Qu’est-ce qui fait qu’un tyran décide à un moment donné de mettre sa sauvagerie en veilleuse, de surseoir à ses attentats en série et de se métamorphoser en un homme « affable »? Soit il se sent isolé et cherche une échappatoire, ou bien il considère qu’au contraire, il a assez de cartes en main pour pouvoir imposer à ses adversaires de négocier selon ses propres conditions.
Le dictateur syrien a astucieusement résolu le dilemme en fusionnant les deux termes de l’alternative. Il rompt son isolement, mais sans dilapider ses atouts. À la main qui lui a été généreusement tendue par Sarkozy, il a répondu chichement en annonçant sa décision d’établir des relations diplomatiques avec le Liban. Juste ce qu’il faut pour amadouer le nain français, le conforter dans sa méprise et l’attirer davantage dans ses filets (le voyage à Damas est déjà programmé).
Qui se souvient encore des assassinats et autres attentats? Personne, hormis les rescapés et les familles de victimes. L’heure est à la concorde et aux relations éternellement « fraternelles et privilégiées ». Au lieu de remuer un passé qui fâche, les Libanais devraient s’estimer heureux que le tyran ait daigné suspendre la série. Alléluia! Chantons les louanges de l’assassin bienfaiteur.
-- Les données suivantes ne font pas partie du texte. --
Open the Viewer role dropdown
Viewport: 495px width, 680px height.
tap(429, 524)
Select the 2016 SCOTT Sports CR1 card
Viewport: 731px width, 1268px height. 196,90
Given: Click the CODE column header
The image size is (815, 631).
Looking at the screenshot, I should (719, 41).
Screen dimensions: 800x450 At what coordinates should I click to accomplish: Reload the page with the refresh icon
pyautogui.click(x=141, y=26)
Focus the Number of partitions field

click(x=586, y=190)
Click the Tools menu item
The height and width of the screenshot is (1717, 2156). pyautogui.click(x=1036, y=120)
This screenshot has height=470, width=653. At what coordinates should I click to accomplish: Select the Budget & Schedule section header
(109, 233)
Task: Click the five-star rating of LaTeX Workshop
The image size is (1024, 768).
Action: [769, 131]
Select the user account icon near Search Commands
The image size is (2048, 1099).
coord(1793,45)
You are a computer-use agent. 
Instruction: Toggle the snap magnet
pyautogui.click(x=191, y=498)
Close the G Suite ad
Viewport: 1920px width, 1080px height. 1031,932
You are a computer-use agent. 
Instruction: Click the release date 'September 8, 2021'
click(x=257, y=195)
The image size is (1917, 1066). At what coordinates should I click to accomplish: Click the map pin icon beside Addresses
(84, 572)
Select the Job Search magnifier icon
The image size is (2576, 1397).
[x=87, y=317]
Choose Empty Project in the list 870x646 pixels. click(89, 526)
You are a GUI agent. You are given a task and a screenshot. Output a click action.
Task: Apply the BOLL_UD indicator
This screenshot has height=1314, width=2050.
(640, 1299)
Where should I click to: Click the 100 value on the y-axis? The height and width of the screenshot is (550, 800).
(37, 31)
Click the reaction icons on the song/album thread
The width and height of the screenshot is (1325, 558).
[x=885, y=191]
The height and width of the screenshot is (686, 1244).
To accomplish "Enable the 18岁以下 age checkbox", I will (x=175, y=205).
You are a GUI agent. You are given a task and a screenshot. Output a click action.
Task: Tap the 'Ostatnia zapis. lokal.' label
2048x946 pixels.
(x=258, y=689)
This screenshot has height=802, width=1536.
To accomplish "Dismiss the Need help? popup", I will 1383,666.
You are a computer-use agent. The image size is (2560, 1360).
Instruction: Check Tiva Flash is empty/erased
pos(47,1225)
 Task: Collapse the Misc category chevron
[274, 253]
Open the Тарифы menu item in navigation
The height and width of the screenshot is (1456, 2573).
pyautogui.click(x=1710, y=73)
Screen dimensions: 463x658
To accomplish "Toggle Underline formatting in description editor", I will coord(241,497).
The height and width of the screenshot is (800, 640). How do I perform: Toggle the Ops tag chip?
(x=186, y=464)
Du coup, le bilan apparaît éloquemment simple: Je vous tue jusqu’à ce que vous cédiez et une fois que vous avez cédé, nous rebâtissons l’avenir commun selon mes propres conditions. De toute façon, c’était à prendre ou à laisser. À vous de choisir! Le président libanais l’a parfaitement bien compris. En allant à Canossa, il avait déjà fait son choix. Entre se mettre à plat ventre ou se retrouver à la morgue, pouvait-il hésiter une seule seconde?
Que le président « consensuel » soit mû par son instinct de survie est chose compréhensible. Être ou ne pas être? Pour lui, c’était la seule vraie question. Soit, mais être quoi?
En se pavanant sur le tapis rouge à Damas, Michel Sleiman était aux anges. Non pas d’échapper à la tronçonneuse syrienne, il avait tout fait pour l’éviter, mais d’avoir si gentiment été adoubé par le dictateur (ses remerciements, à la Syrie et à son président pour avoir facilité son élection, ne se comptent plus). Et, ce n’est pas rien que d’avoir été « préféré » à tant d’autres candidats. C’est là qu’est l’exploit, n’est-ce pas?
Partant de là, notre homme était prêt à avaler toutes les couleuvres et même à en redemander. De sa visite « historique », il revient les mains vides sauf de la maigrelette ambassade (dont le rôle exact comparé à celui du Conseil supérieur syro-libanais demeure des plus incertains) et aussi d’avoir été élevé au rang d’interlocuteur « privilégié et unique ».
http://heuristiques.blogspot.com/La « lahoudisation » de Sleiman a bel et bien commencé!
Ainsi va la vie à Canossa! on s’y rend à plat ventre et l’on en revient la tête haute, sans l’ombre d’une honte ou d’un regret. Que les demandes libanaises aient été toutes déboutées, le président libanais n’avait pas à s’en formaliser. Il lui suffit d’avoir réussi à calmer pour un laps de temps les appétits de l’ogre à jamais assoiffé de vindicte. Alléluia de nouveau, mais en chœur cette fois-ci!